The Weight of What She Believed
What Carol held — and what made the conversation about teaching phonics feel so specifically devastating — was not just a set of instructional strategies. It was an entire understanding of what a reading life looks like and how a teacher helps children grow into one.
She had been trained at Teachers College. She had annotated her Lucy Calkins books across multiple readings. She believed, because she had been taught by people she trusted, that immersion in rich language and books and choice and community was how children learned to love reading — and that the love, cultivated carefully, would carry the skills.
Her classroom was the evidence. Her kindergartners did love books. They came in excited and left with checkout cards tucked into their backpacks. Parents thanked her. Colleagues toured her room.
What she could not see clearly yet — not because she wasn’t looking, but because nothing in her training had given her the lens to see it — was that a portion of her students were not learning to read the way she thought they were. They were performing readerly behaviors. They were using pictures and memory and context and social intelligence to navigate a system that rewarded the appearance of reading before it required the skill.
That belief — that a love of books and strong community would do the foundational work — was not laziness or negligence. It was the reasonable conclusion of a teacher trained inside a particular system, working hard inside it, trusting the people who had taught her. The training failed her. Not the other way around.
The Turning Point
Carol’s granddaughter Nora started kindergarten the following fall at a school two towns over.
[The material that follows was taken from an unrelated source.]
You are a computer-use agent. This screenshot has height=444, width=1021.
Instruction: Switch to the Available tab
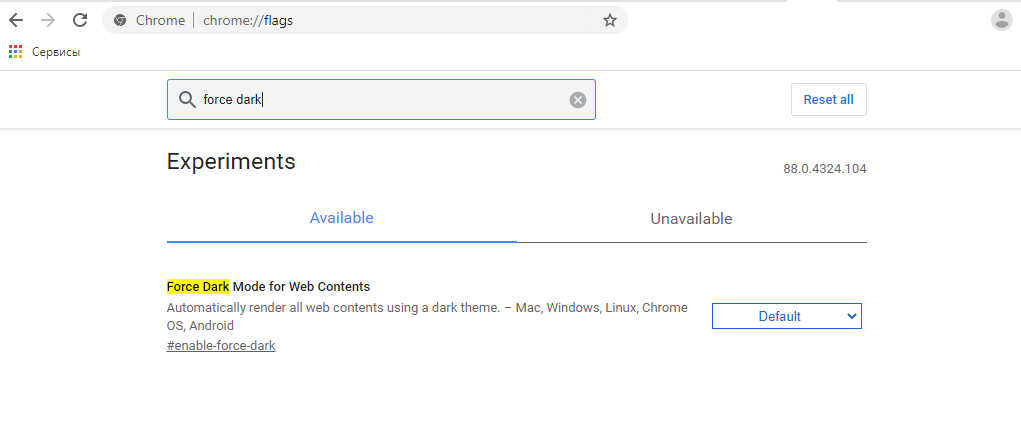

Carol visited in October and sat in on Nora’s class.
What she expected — dry worksheets, joyless drills, the mechanical version of teaching phonics she had privately associated with the alternative to everything she had built — was not what she found. She watched five-year-olds segment phonemes in a game that made them laugh. She watched explicit letter-sound instruction delivered with warmth and play and the same sense of community she had always prioritized. Nora’s teacher was teaching phonics the way Carol had built read-alouds: with care, with intention, and with her students’ delight clearly in view.
And then she watched Nora, at the end of October, pick up a simple decodable text and read it. Not recite it from memory. Not use the picture. Read it — the words, one by one, the way a child does when she actually knows what the marks mean.
Carol had taught kindergarten for twenty-two years. Her students did not do that in October. Some of them did not do it in June.
She drove home slowly.
There was no epiphany in the car. There was just the particular discomfort of watching something you have believed in, worked hard at, and genuinely cared about meet a piece of evidence it cannot fully hold.